● **Text excerpt**
________________________

So, I just wanted to point you to some links around the web that caught my eye recently:

Text and Context was the name of the 2008 Resurgence National Conference, held at Mars Hill Church in Seattle, February 25-27. There is no question that if I even lived within 1000 miles of Seattle, I would have been there. The speakers were John Piper, Jim Gilmore, Matt Chandler, CJ Mahaney and Mark Driscoll. Here's the good news: the audio is up and ready for your consumption.

If you haven't picked up Tim Keller's new book The Reason for God, you should. I've been looking forward to this book for some time, and it did not disappoint. Keller challenges the most common doubts that skeptics raise about Christianity. Check out the book's website, which had boatloads of helpful content including sermon audio, study guides and other good stuff.

________________________

● **Data in this exercise**
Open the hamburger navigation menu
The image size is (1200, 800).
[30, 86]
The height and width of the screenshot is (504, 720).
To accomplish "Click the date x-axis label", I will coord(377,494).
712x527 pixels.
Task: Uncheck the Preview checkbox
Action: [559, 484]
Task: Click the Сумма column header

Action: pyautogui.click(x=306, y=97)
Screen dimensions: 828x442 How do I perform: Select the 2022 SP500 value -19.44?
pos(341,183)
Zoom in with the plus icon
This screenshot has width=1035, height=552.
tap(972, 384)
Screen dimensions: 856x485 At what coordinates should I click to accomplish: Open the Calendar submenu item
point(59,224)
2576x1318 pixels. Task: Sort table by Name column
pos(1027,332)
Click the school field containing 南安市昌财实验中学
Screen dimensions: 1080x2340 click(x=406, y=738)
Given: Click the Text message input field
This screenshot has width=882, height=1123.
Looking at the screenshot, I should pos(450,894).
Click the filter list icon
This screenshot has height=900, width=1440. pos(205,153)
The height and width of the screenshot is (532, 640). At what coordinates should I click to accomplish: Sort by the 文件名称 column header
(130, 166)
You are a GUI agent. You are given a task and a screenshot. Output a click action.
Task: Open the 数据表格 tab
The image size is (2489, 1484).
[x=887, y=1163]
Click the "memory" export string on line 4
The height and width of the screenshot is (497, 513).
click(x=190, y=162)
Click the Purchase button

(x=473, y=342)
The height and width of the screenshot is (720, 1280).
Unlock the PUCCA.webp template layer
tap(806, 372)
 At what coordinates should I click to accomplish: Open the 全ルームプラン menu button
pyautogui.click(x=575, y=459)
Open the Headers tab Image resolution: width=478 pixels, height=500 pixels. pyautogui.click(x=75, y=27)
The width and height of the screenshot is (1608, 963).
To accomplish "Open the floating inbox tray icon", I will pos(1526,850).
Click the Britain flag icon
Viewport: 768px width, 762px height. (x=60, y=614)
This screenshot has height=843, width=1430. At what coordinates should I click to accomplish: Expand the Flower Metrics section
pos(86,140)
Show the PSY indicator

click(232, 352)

________________________

● **Exercises**
#1 In the entries, starting with the line containing "Click the filter list icon" and running through the final entry, swap "Britain" for "France" and give those lines again with nothing else changed.
#2 Pick up the roundup of recommended web links from the point where it stops.

● **Task-by-task results**
#1
Click the filter list icon
This screenshot has height=900, width=1440. pos(205,153)
The height and width of the screenshot is (532, 640). At what coordinates should I click to accomplish: Sort by the 文件名称 column header
(130, 166)
You are a GUI agent. You are given a task and a screenshot. Output a click action.
Task: Open the 数据表格 tab
The image size is (2489, 1484).
[x=887, y=1163]
Click the "memory" export string on line 4
The height and width of the screenshot is (497, 513).
click(x=190, y=162)
Click the Purchase button

(x=473, y=342)
The height and width of the screenshot is (720, 1280).
Unlock the PUCCA.webp template layer
tap(806, 372)
 At what coordinates should I click to accomplish: Open the 全ルームプラン menu button
pyautogui.click(x=575, y=459)
Open the Headers tab Image resolution: width=478 pixels, height=500 pixels. pyautogui.click(x=75, y=27)
The width and height of the screenshot is (1608, 963).
To accomplish "Open the floating inbox tray icon", I will pos(1526,850).
Click the France flag icon
Viewport: 768px width, 762px height. (x=60, y=614)
This screenshot has height=843, width=1430. At what coordinates should I click to accomplish: Expand the Flower Metrics section
pos(86,140)
Show the PSY indicator

click(232, 352)

#2
I'm sure many of us have heard about what's going on in the Anglican Church of Canada in recent years. Justin Taylor has a helpful post about the situation as it regards St. John's Shaughnessy in Vancouver. Learning more about this situation sure piqued my interest in hearing David Short speak at reFocus on "the authority of Jesus over the church and the world."

January 10, 2008

Learning to Preach

How does one learn how to preach? I imagine most of us have read textbooks on how to preach a sermon and taken some sort of Homiletics course in seminary. But is the classroom the place to learn how to preach? Is it a simple skill that can be taught in the same way as long division or welding?

As usual, The Doctor has some good wisdom:

What about preaching as such, the act of preaching of which I have spoken? There is only one thing to say about this; it cannot be taught. That is impossible. Preachers are born, not made. This is an absolute. You will never teach a man to be a preacher if he is not already one. All your books such as The A.B.C. of Preaching, or Preaching Made Easy, should be thrown in to the fire as soon as possible. But if a man is a born preacher you can help him a little—but not much. He can perhaps be improved a little here and there.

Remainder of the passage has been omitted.